Yes. Only merged pull requests are scored. Draft PRs, open PRs, and PRs closed without merging are not included. This is a deliberate design choice: GitVelocity measures what actually ships to production, not what was attempted.

How does AI-generated code affect scores?

GitVelocity purposefully treats AI-generated code identically to human-written code. This is an intentional, opinionated design choice.

Code is code, regardless of whether a human or machine wrote it. In the AI era, engineering productivity increasingly means how effectively you can shepherd AI-generated code to production -- reviewing it, integrating it, ensuring quality, and shipping it.

GitVelocity measures the complexity of what ships, not how it was produced. An engineer who uses AI to ship more complex work faster is demonstrably more productive, and their scores will reflect that.

How consistent are the scores?

Scoring consistency is a core design requirement. The same PR scored multiple times will land within a 2-4 point range. This consistency comes from several mechanisms:

  • 18 anchored reference examples that the AI uses as calibration points across the scoring spectrum
  • Structured rubric evaluation across six defined dimensions with specific scoring criteria
  • Deterministic prompt design that minimizes variance between scoring runs

Scores are consistent enough to support meaningful trend analysis across weeks and months.

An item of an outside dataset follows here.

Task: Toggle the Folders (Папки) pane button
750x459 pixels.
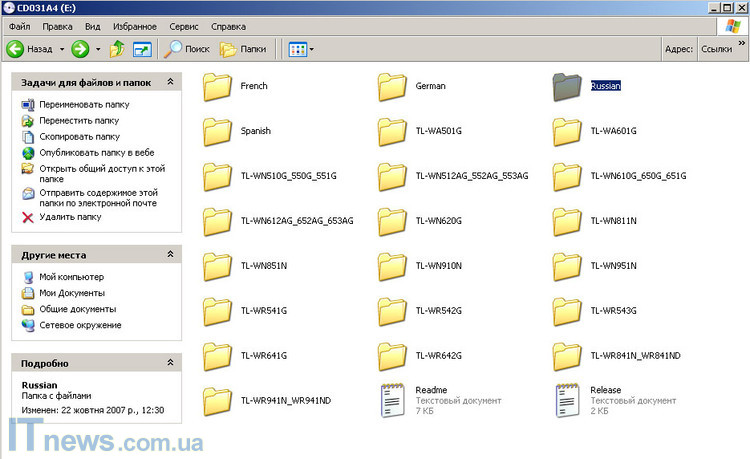Action: pos(243,48)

What languages does GitVelocity support?

GitVelocity is language-agnostic. The AI analyzes code structure, architectural patterns, and complexity regardless of programming language. Whether your team writes TypeScript, Python, Go, Rust, Java, or any other language, PRs are scored using the same rubric and the same evaluation criteria.

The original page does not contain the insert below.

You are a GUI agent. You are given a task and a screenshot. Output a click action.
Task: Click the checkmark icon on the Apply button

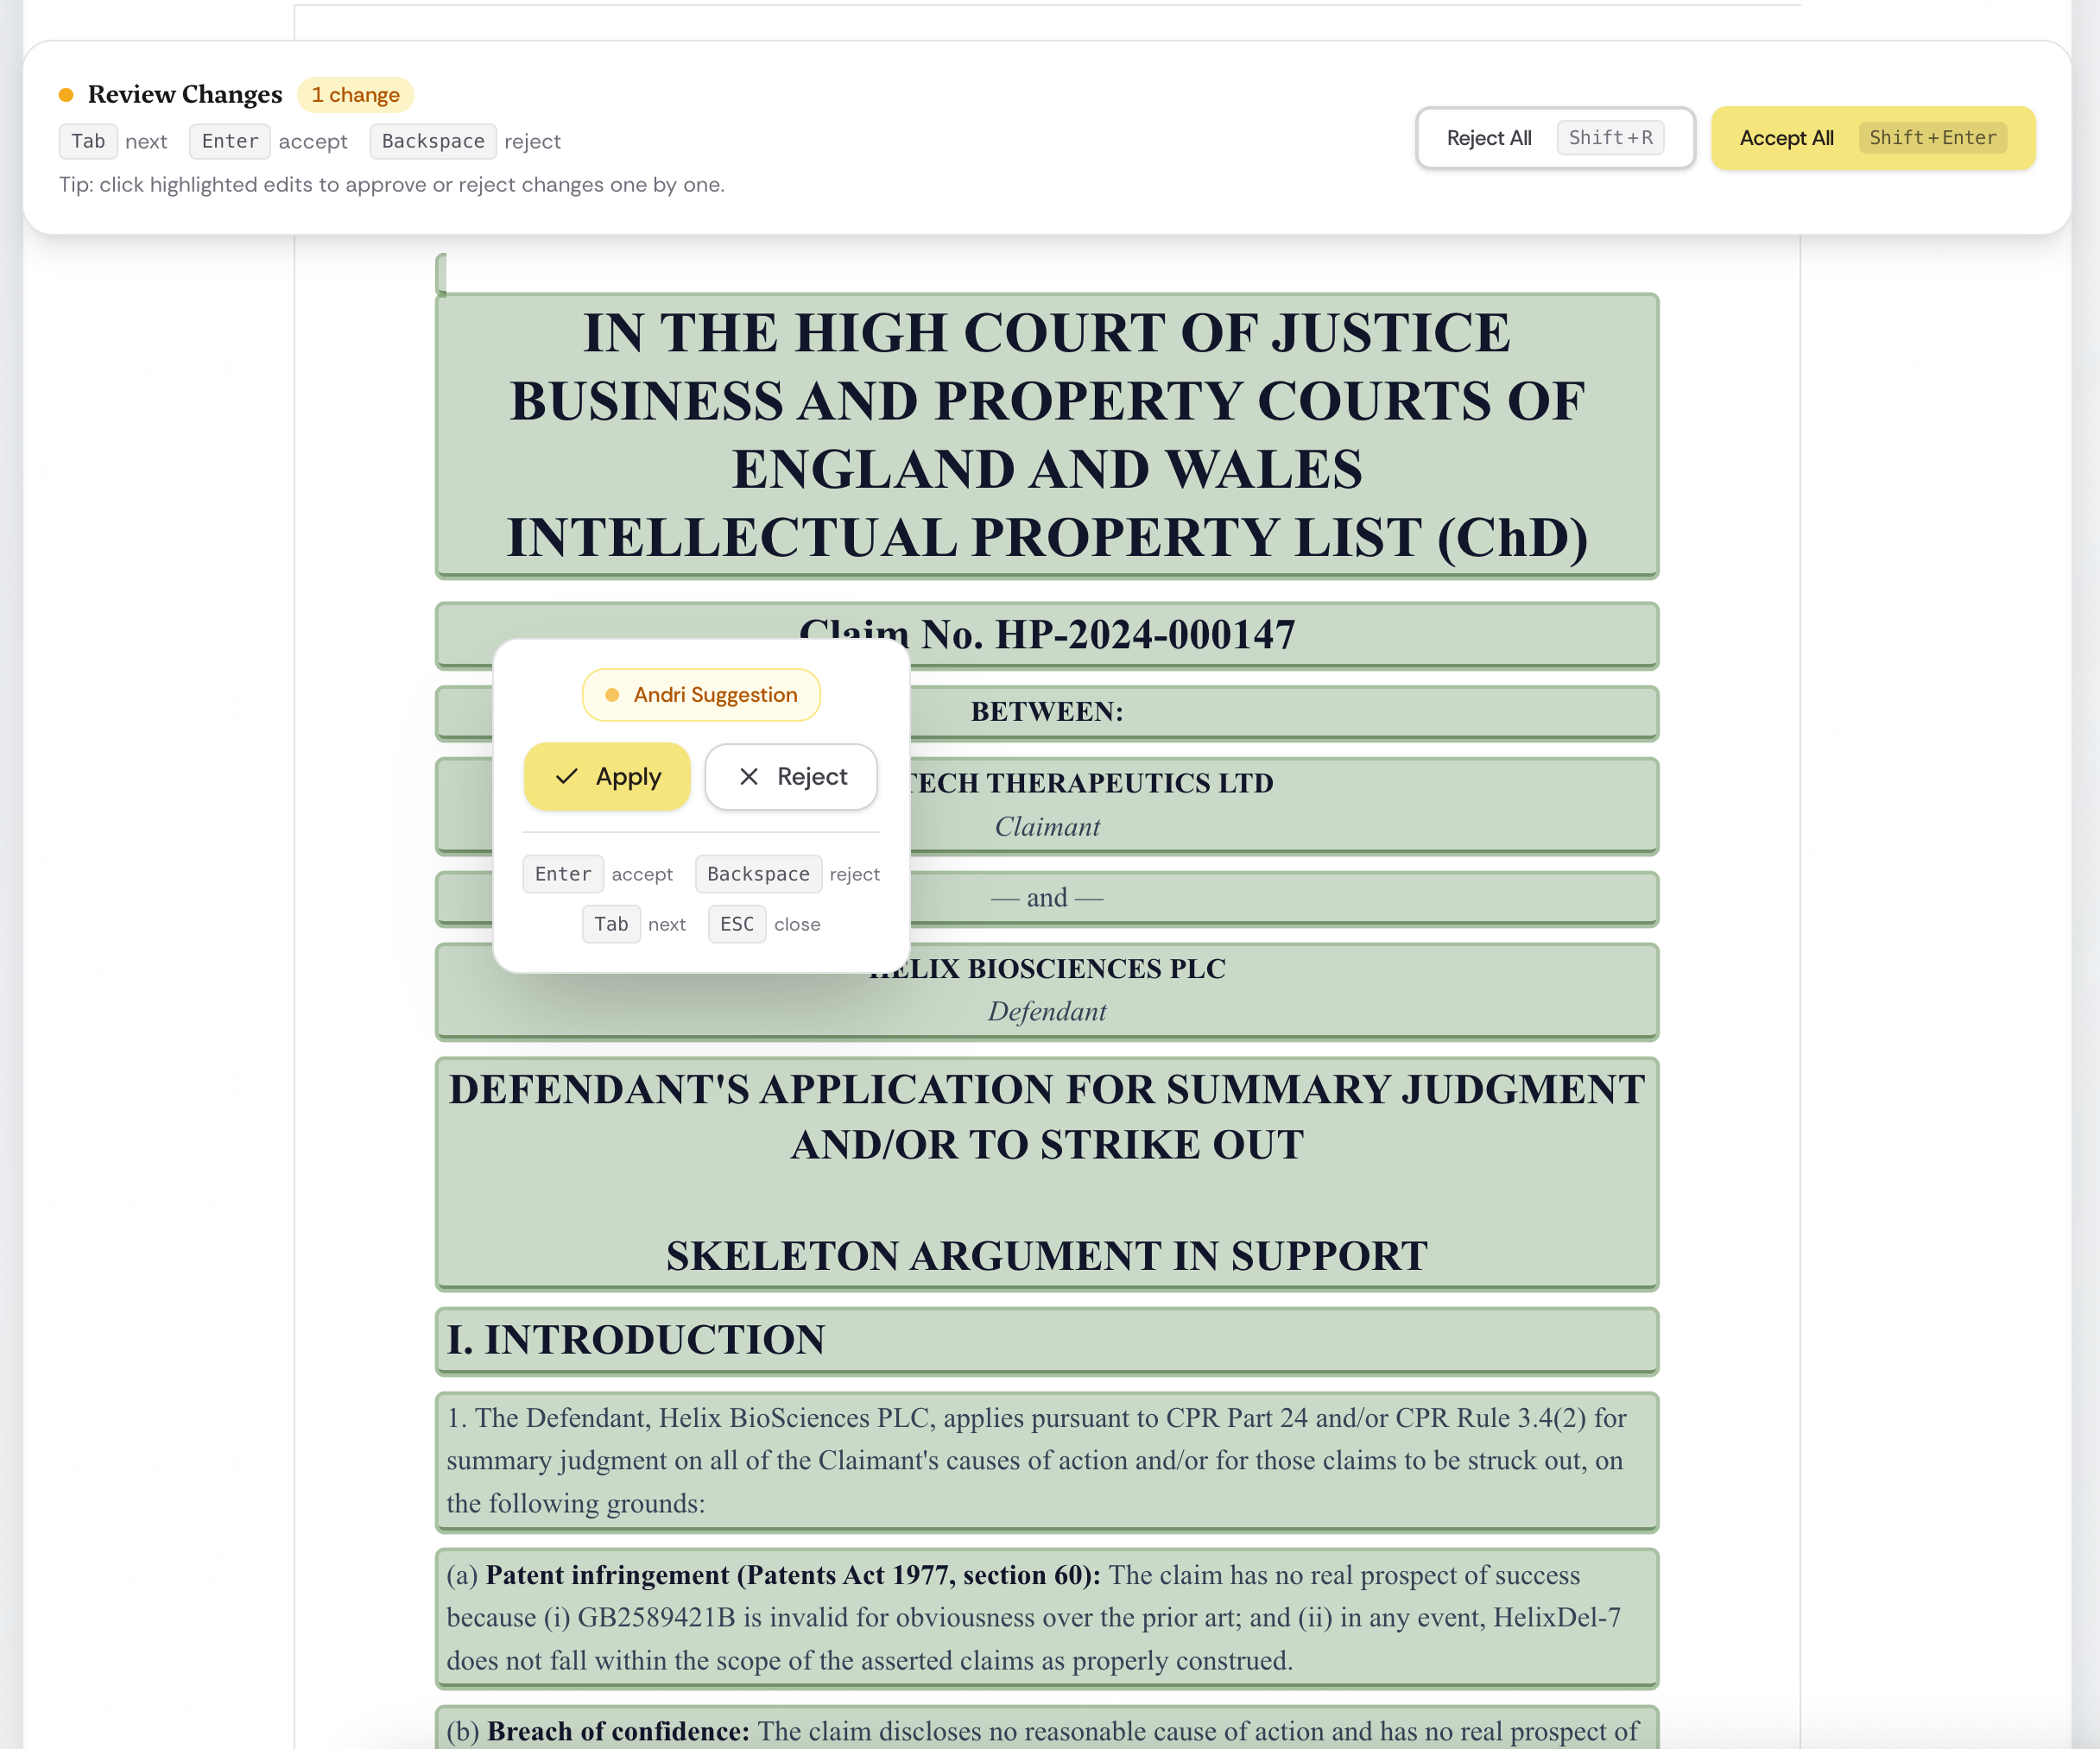(568, 776)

Can I use GitVelocity with private repositories?

Yes. GitVelocity works with both public and private repositories on GitHub, Bitbucket, and GitLab. The integration requires read access to pull requests in order to analyze diffs when they merge. Code is analyzed in real-time and is not stored after scoring is complete.

What are your security standards?

We operate in both the US and Europe and hold ourselves to European regulatory standards -- the higher bar. All data is encrypted at rest and in transit. We follow CIS benchmarks, conduct regular penetration testing, and are fully compliant with GDPR and the EU Digital Operational Resilience Act (DORA). For the full details, see our Security documentation and Privacy Policy.